Helicobacter pylori, a Gram-negative flagellated microaerophilic bacterium, is associated with inflammation of the stomach, duodenal and gastric ulcer disease, and gastric cancer. This bacterium infects almost half of the world's population stomachs. One of this pathogen’s immunogenic genes is the flaA gene that can stimulate the host immune system. In our previous study, the immune response in pCDNA3 1(-)-flaA infused BALB/c mice against H. pylori infection was investigated using quantitative real-time PCR (q-RT-PCR). After preparation of pCDNA3 1(-)-flaA recombinant plasmid at large-scale, the mice were infused in the hip muscle by a recombinant vector with or without chitosan nanoparticles. The pcDNA3 1(-) was used as the negative control. The blood and tissue specimens of each mouse were collected at different times. The expression levels of cytokine genes (including IL-2, IFNγ, IL4) and the internal control gene were evaluated in peripheral blood cells using a q-RT-PCR method. Also, the flaA gene expression in mice muscle was measured at 15, 30, and 45 days after the last injection. In infused mice by pcDNA3 1(-)-flaA, the IL-2 and IFNγ genes were increased statistically (p <0.001) and IL4 was significantly decreased (p <0.001).
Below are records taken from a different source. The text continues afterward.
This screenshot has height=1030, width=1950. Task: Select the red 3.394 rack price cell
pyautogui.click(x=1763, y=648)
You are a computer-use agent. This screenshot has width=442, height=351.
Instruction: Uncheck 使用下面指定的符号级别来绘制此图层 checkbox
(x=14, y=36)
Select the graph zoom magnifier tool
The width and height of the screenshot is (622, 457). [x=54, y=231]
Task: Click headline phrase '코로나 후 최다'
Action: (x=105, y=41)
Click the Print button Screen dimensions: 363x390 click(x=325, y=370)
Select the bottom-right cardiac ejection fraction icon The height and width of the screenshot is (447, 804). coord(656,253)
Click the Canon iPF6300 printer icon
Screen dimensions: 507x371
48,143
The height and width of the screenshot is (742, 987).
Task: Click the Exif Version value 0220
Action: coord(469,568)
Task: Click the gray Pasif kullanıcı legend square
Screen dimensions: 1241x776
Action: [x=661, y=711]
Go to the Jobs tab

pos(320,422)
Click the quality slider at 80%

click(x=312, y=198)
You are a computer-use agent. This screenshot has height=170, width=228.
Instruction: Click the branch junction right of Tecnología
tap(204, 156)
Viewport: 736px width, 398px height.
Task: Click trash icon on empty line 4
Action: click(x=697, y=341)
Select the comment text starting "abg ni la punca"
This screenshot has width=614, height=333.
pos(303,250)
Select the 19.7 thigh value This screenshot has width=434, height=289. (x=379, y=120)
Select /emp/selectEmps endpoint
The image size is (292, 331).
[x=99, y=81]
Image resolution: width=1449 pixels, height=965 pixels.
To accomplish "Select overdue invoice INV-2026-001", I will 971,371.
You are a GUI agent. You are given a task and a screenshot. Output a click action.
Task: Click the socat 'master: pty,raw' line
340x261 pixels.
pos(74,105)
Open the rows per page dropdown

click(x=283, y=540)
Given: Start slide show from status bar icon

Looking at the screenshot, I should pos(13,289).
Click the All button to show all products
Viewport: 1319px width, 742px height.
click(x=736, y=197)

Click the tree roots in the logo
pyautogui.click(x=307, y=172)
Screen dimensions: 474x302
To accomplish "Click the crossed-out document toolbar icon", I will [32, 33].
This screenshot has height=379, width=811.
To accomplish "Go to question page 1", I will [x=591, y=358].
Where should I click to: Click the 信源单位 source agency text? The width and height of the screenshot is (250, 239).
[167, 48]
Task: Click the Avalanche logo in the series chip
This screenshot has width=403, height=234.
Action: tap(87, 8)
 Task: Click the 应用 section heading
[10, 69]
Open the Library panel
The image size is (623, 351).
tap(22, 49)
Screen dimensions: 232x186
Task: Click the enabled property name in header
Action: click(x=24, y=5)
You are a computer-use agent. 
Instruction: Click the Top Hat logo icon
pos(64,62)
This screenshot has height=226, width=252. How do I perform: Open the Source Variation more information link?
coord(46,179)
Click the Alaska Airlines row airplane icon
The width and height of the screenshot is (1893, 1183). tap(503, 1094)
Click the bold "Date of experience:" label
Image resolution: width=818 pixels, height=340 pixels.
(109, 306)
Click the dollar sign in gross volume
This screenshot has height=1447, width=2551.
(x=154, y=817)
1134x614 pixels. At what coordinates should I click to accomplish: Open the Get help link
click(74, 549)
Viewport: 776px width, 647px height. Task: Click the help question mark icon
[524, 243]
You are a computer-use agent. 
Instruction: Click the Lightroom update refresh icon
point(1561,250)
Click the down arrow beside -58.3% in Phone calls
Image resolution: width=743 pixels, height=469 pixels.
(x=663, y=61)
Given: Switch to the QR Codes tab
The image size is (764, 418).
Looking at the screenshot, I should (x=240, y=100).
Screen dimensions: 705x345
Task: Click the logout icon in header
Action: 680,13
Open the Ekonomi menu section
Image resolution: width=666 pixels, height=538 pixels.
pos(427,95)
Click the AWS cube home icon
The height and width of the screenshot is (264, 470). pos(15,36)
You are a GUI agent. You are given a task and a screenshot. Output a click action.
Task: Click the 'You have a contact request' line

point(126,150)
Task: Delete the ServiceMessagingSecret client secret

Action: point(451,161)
Moreover, the expression of flaA gene in mice muscles was decreased by passing the time. Furthermore, the infused mice by pcDNA3 1(-)-flaA + nanoparticles showed a better immune response because of alteration in IL4 expression. Our findings in infused mice by pcDNA3 1(-)-flaA suggested that the expression level of IL-2 and IFNγ were increased compared to the IL-4 via simulation of Th1. Also, the expression of the flaA gene in tissue samples was decreased 45 days after the last injection. Therefore, it can be concluded that the pcDNA3.1(-)-flaA recombinant vector together with chitosan nanoparticles has the ability to stimulate the immune system and it can be investigated as a cost-effective method to control the H. pylori disease in a human in further studies.